寒山寺は、蘇州の西郊にあり、20分ほどかかった。6世紀につくられた寺で、そのころは、妙利普明塔院と呼ばれていた。唐の時代に寒山と拾得という僧侶がここで修行していたところから、寒山寺とよばれるようになった。唐の張継が「楓橋夜泊」という漢詩をよんで、寒山寺は有名になった。

自分は、寒山と拾得のことを、森鴎外の短編で知ったように思う。そのときのイメージが、挿絵があったためだろうか、山奥の寺だとずっと思っていた。今回の旅の準備をしていて、はじめて寒山寺が市街地にある寺と知った。

この寺は除夜の鐘でも有名だ。大晦日の夜はすごい人出だという。鐘楼の2階にこの鐘はあったが、狭い階段、狭い鐘つき場で、多くの人出が安全にさばけているのだろうか、と考えてしまった。自分も、鐘を、ボン、ボン、ボ〜ン、と打ってきた。

ある堂では、寒山と拾得が祭られていた。小説の挿絵のイメージで、この二人は乞食のような僧だという印象があったのだが、この像は、そういうイメージのものではなかった。

寒山寺のあと、すぐそばにある楓橋風景名勝区にも行ってみた。「楓橋夜泊」という漢詩は、かなり有名なようで、楓橋のそばに石碑が立っていた。この一帯は公園としてきれいに整備されているのだが、古い建物を取り壊して、新しい建物にするという方法がとられているので、前日に行った盤門そばの公園と同じで、風情に欠けていて、残念である。

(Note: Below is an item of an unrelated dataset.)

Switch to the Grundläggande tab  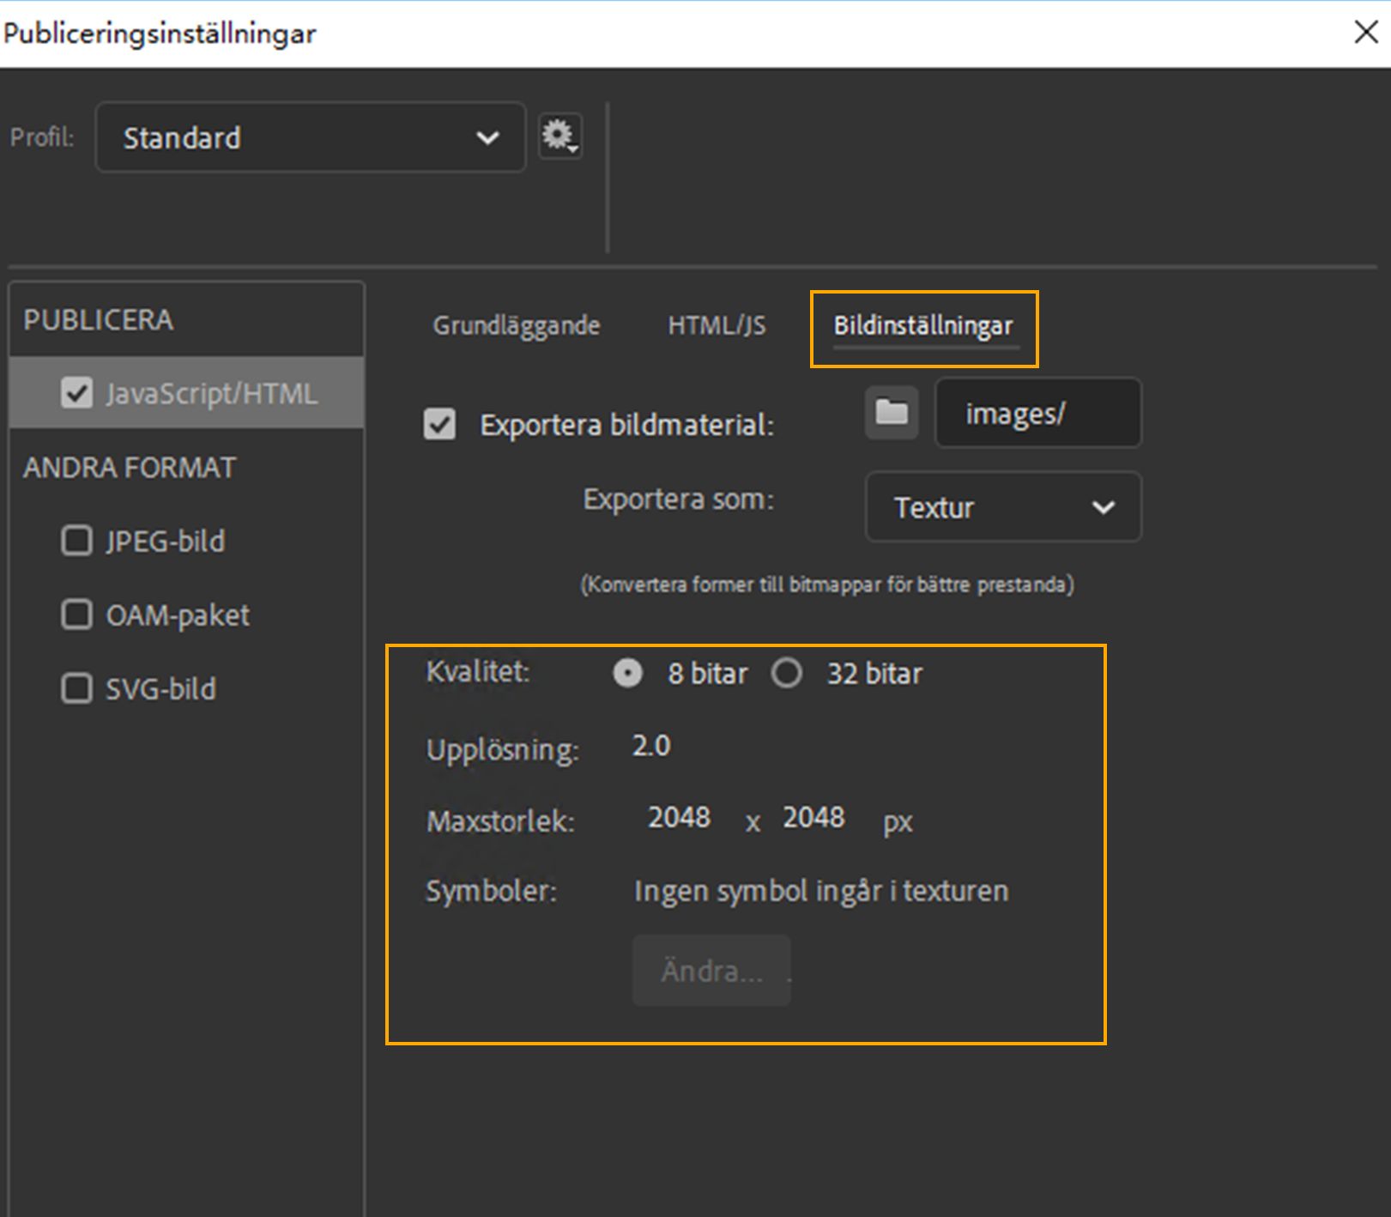point(516,326)
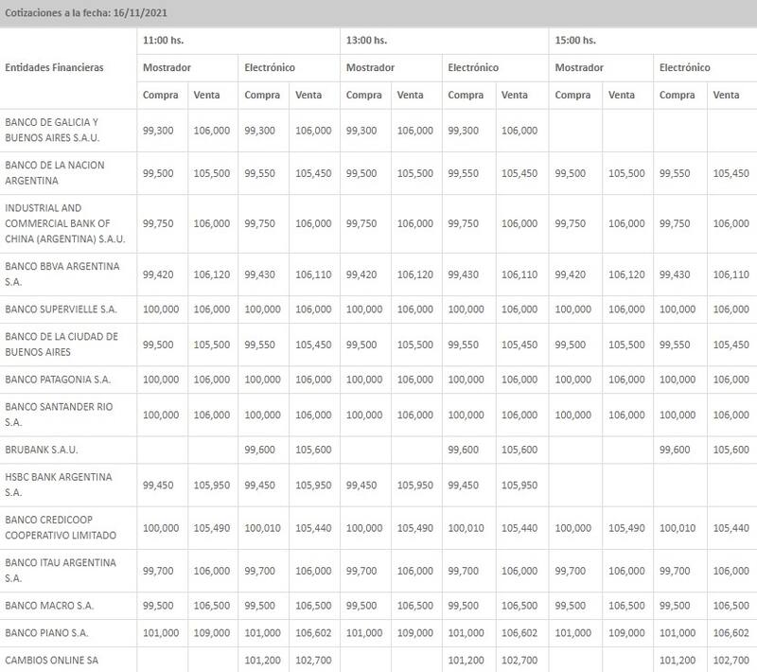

このあと、タクシーで市の西北にある虎丘に向かった。虎丘は、呉王の闔閭の死後、埋葬されているところとされる。埋葬の3日後、丘に白い虎が現れ、墓を守ったとされるところから、虎丘という名がついている。

虎丘の入口のあたりにも運河があり、この付近は風情が残されていた。

丘への上り口あたる山門。画像の右手の赤いのは、籠。山門を入って少し行くと池があるのだが、剣池とよばれている。ここに闔閭が埋葬されたと伝えられていて、遺体とともに3000本の剣も埋められたという。

丘の一番上にあるのが、雲岩寺塔(虎丘塔)。この塔は、10世紀、宋の時代に建てられたものである。この塔、15度ほど傾いている。そのためか、中国のピサの斜塔とよばれることもある。塔のそばまでいくと、長蛇の列ができていたので、塔に登れるのかと思い並んでみたが、上は立ち入り禁止で、1階部分を見学するための列であった。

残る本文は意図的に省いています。